A few dozen kilometers away in Jaquiri, where a small group of Cambebas live, the mood is far less jubilant. We only encounter women and children. The men have gone to Tefé for a ten-day health education course provided by people from the project. Maria das Graças, a somewhat sullen, toothless woman, positions herself as the spokeswoman for the women. Visitors usually have to speak to Raimundo Cruz first, she says. He is the leader, tuxaua, of the community. Maria: “We often find it very difficult to contact the project coordinators to get information. And because we want to preserve our culture, we can’t just let anyone come ashore.”
After saying this, she welcomes us on behalf of Raimundo Cruz. I understand the women’s reluctance. The people here are among the last of the Cambeba people – the tribe only has just under a hundred members – and often a resolute exclusion of everything outside their own culture is seen as the only way to survive. The women’s fear is mainly due to the fact that gangs from the surrounding areas sometimes raid when the men of the community are away. This previously happened upstream at the Tikuna. Loggers who were forced to leave the legally demarcated habitat of the Tikuna people came armed to Boca do Capacete, near Benjamin Constant, on March 28, 1988, and attacked the defenseless indigenous population. Four people were killed, nineteen were injured, and ten went missing in the Solimões River. The massacre, known as the Massacre do Capacete, was initially treated as a murder case, but in 1994, Brazilian courts ruled that it was a case of genocide.
Despite the fact that they invited us into their village, the women remain suspicious. They barely respond when I ask questions about the role the community plays in the Mamirauá project and vice versa. All Maria wants to say is that life here is much poorer than where we just came from. The part of the area where Joaquim lives is more interesting to the project as a research area – it has more and better fish. In this case, more interesting also means more important. The women say that if they need something from the project leaders, they have to go to them, to Tefé. The Mamirauá people always visit Joaquim directly.
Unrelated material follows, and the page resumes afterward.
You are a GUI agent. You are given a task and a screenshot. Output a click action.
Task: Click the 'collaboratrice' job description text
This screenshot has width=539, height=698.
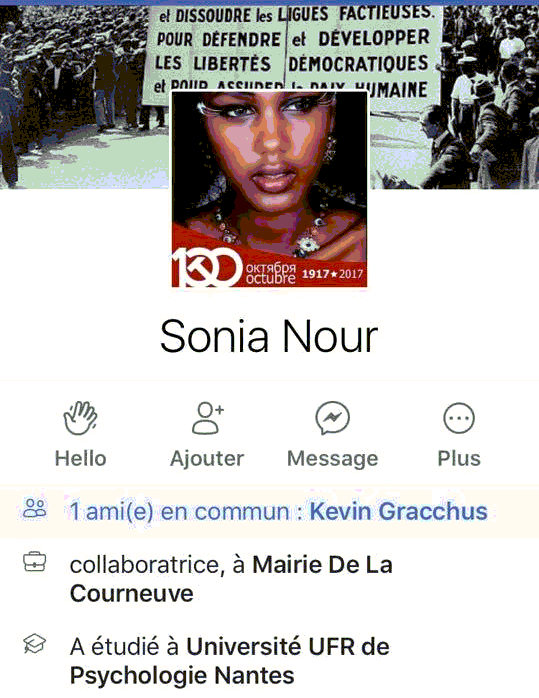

“Life here is hard,” says Ines. “Last year the water rose so high that we lost all our vegetables and had to buy our flour elsewhere. And we didn’t have the money for it. When the men are away, everything falls on us.” And the people from the project, don’t they help when there are problems? Maria: “We had a health, hygiene, and maternity care course, and sometimes people from the project come to give us a medical check-up. If we refuse to cooperate with them, we will lose this too.” And that can be disastrous in a country where healthcare is not a given and diseases like malaria, dysentery, and yellow fever often take on epidemic proportions.
Then it turns out not all the men are gone. His name is Olavo, and he asks if I will accompany him to his home. There I meet his father. Aloiso is ninety years old and “one hundred percent indigenous.” Olavo shows a brochure with “a complete Portuguese – Omágua word list.” He sighs: “Sadly, it was never published.” Omágua is a severely endangered language and is only spoken by a few elderly people. One of them is Aloiso. He and Olavo don’t call themselves Cambebas but Omáguas, which is essentially the same. I’ve found myself in the middle of a neighborhood feud. Olavo feels oppressed by the community. He says they treat him as an outcast. I had noticed that he is the only one in the village with a fence around his hut. He and his father were living here before the rest arrived and started living as a tribe, about twelve years ago, when the Mamirauá project began. “They came here and asked my father for permission to fish. They said they’d stay ten days, but they never left.” A lot has changed for them since. They wanted to change his way of life, says Olavo. He feels hurt that the community isolates itself and doesn’t want to accept him. The strangest part of all this: Olavo’s fiercest opponent is Maria das Graças, the same Maria who is also the grandmother of Christine, Olavo’s newborn granddaughter who is placed in my arms, and whose parents are Maria’s son and Olavo’s daughter. Christine looks at me, first surprised, then curious, but when I talk to her and make faces, she starts to laugh. Even Maria, who has joined us in the house of her ‘enemy’, seems to thaw. Aloiso, who has said little all this time, sings a few phrases in one of the old languages and everyone listens silently. Everything will be alright here.
“We believe in God, but our life depends on the river,” says Maria as we say goodbye. When I wish her wisdom for the future, she replies: “Wisdom? I can’t even read my own name.” “That’s the least of your worries,” I reply. She laughs and says I think like an indigenous person.